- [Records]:
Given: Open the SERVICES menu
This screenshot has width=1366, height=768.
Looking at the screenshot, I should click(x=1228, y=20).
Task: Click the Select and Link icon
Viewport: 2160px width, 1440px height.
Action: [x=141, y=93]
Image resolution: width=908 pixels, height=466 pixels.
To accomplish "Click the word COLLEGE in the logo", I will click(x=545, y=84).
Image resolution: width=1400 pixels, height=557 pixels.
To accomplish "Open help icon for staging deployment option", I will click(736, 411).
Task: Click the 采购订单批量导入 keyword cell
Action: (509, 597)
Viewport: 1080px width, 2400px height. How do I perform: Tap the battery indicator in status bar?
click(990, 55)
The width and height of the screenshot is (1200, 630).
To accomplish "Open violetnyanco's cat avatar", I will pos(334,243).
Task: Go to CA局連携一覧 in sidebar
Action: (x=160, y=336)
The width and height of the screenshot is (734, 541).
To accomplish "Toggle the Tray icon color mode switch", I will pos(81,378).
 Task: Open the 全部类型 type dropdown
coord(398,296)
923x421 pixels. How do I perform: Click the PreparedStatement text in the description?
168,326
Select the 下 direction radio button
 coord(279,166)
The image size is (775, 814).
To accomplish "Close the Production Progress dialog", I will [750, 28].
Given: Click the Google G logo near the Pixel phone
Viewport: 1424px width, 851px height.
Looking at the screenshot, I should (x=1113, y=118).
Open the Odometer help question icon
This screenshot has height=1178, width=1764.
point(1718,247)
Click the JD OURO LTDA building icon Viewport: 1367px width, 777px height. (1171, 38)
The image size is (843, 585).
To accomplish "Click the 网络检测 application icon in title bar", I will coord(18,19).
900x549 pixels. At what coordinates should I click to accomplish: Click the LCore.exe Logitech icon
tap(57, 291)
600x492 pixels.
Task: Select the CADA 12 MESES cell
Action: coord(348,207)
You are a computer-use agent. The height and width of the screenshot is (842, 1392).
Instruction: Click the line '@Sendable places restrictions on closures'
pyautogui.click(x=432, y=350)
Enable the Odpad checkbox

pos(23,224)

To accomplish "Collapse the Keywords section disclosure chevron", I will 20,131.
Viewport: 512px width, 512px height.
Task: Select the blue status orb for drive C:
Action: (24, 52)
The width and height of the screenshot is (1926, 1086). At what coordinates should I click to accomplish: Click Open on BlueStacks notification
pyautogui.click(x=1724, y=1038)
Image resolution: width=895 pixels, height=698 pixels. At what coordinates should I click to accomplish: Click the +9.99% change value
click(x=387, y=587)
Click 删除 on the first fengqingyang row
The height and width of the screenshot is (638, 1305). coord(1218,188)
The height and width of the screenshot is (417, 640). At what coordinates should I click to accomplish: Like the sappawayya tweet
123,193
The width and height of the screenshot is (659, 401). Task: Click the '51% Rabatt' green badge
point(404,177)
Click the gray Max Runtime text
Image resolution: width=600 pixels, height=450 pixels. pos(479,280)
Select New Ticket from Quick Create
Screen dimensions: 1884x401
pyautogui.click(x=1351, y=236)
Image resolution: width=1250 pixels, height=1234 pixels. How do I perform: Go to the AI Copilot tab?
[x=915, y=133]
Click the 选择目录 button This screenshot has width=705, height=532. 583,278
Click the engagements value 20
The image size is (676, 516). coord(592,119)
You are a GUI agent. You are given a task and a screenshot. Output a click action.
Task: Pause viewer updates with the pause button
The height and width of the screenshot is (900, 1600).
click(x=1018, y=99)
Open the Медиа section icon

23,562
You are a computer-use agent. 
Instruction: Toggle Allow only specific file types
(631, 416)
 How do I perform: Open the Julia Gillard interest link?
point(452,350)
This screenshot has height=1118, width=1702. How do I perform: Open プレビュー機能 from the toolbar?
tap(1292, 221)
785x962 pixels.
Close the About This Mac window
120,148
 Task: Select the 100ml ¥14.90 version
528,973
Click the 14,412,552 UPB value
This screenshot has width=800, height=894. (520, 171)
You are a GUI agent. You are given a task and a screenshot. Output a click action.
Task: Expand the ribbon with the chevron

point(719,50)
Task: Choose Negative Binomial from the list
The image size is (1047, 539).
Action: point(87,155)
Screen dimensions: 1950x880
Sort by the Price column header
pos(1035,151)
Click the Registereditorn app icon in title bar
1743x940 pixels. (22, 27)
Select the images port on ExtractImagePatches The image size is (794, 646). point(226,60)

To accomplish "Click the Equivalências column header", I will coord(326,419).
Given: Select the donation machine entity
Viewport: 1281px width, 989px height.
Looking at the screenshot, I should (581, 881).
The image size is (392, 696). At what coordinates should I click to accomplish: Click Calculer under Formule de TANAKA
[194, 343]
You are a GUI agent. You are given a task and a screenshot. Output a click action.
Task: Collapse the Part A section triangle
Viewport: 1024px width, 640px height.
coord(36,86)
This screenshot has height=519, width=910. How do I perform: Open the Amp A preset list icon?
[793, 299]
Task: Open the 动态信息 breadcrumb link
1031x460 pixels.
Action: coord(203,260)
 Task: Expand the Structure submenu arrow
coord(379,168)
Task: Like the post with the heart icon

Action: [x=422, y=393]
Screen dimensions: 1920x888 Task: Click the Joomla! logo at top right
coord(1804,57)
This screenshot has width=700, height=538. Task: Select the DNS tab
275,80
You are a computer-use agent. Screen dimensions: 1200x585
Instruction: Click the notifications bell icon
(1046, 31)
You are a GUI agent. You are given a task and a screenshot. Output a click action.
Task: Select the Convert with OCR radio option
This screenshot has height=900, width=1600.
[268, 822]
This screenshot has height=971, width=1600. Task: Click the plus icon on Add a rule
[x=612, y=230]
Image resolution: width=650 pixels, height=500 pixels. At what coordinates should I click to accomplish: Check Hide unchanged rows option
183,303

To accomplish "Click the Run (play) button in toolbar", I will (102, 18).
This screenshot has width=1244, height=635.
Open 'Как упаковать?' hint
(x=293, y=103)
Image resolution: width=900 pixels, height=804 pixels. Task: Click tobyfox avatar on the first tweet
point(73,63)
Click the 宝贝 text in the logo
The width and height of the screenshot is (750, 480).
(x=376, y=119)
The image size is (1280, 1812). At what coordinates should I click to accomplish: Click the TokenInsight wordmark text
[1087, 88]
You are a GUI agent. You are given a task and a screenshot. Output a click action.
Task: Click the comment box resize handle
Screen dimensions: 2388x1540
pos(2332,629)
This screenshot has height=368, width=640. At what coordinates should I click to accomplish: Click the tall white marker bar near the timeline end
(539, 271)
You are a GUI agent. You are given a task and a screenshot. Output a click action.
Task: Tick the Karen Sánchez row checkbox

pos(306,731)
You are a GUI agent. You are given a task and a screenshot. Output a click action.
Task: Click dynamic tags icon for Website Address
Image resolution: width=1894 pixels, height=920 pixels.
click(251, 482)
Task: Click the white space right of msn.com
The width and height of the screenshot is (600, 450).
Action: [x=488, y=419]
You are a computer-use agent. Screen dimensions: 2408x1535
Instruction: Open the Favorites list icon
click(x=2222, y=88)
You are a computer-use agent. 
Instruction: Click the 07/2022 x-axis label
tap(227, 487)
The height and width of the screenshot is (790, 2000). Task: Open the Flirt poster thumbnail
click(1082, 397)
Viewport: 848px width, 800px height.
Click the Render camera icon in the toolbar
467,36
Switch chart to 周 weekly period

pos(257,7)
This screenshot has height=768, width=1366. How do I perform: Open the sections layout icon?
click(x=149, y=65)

- [WHAT IS ASKED]: List each line of the items above that contains the word "from". Treat uppercase and lowercase as different.

- [FULL RESPONSE]:
Select New Ticket from Quick Create
This screenshot has height=1118, width=1702. How do I perform: Open プレビュー機能 from the toolbar?
Task: Choose Negative Binomial from the list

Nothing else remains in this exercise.